The Cons: It’s a lot of work. Writing a quality piece of work can take a few hours to research, write, and edit. There are also risks to writing for another audience, and if your work isn’t well received then commenters will let you know of it and chances are, you won’t be writing for that blog anymore.
Search Marketing
What It Is: Search marketing is comprised of Search Engine Optimization and Search Engine Marketing (paid and promoted links). This sort of marketing is done through either organic link building or paid promoted links (AdWords) that put your site at the top of certain search queries.
The Audience: Knowing who your audience is and what they are seeking when they come to your website is key in search marketing. Your audience is whoever is searching for what you can provide, so target your search terms accordingly (IE, if you sell organic makeup, a targeted search query would be “makeup with organic ingredients”).
The Pros: Search marketing can be very effective, and for many it can function as their main source of traffic. If you have the budget and/or knowledge to put into it, search marketing can be all you need.
The Cons: Search Engine Marketing (SEM) costs money, and that amount increases the more competitors you have. Search Engine Optimization (SEO) requires a lot of time, knowledge, and dedication and often needs social and content marketing involved to make it successful.

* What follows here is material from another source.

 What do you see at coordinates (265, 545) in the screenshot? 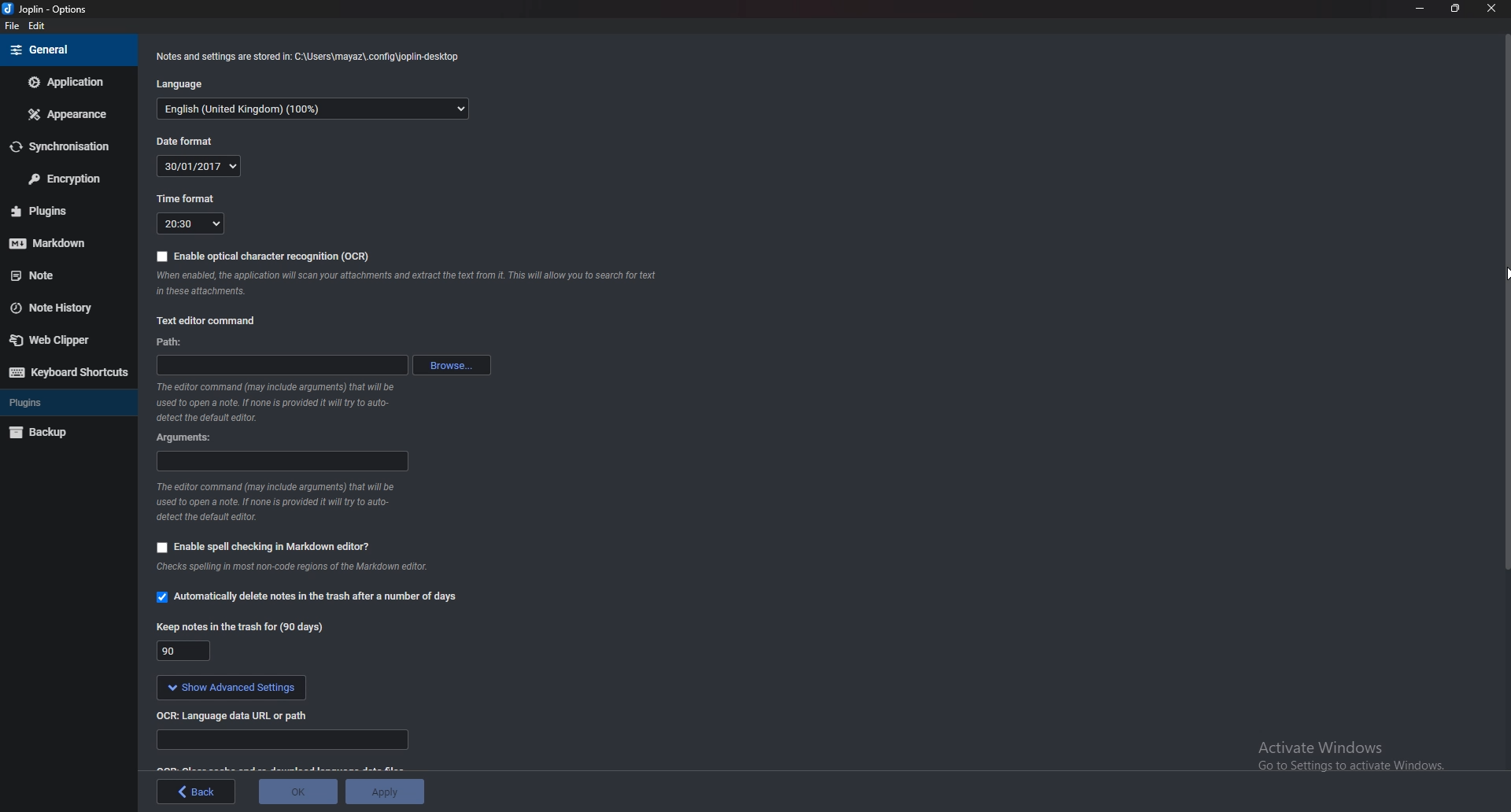
I see `Enable spell checking` at bounding box center [265, 545].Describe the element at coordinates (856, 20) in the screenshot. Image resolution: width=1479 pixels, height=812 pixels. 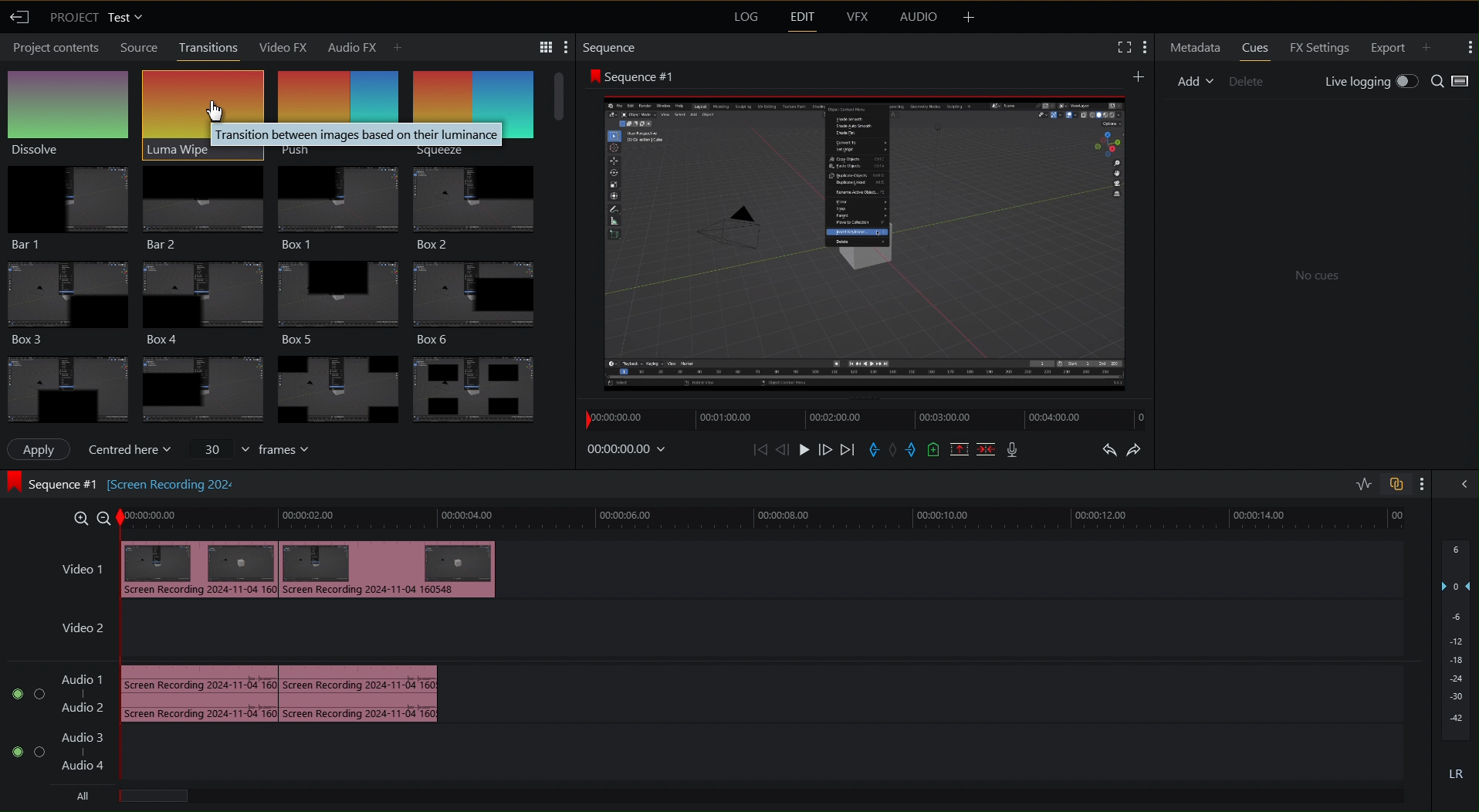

There are many other methods of online marketing available – banner ads, affiliate marketing, viral advertising, press releases and networking - but that starts to tip into the realm of expensive, outsourced marketing. For small businesses, sometimes the best method is the rawest – dedicated, in-house employees who know the message and product marketing it directly to the customer.
Whether you choose one, two, or all three of these methods, keep your audience in mind, your creativity flowing, and your dedication unwavering. Strong marketing comes not from the methods – but from the people behind them.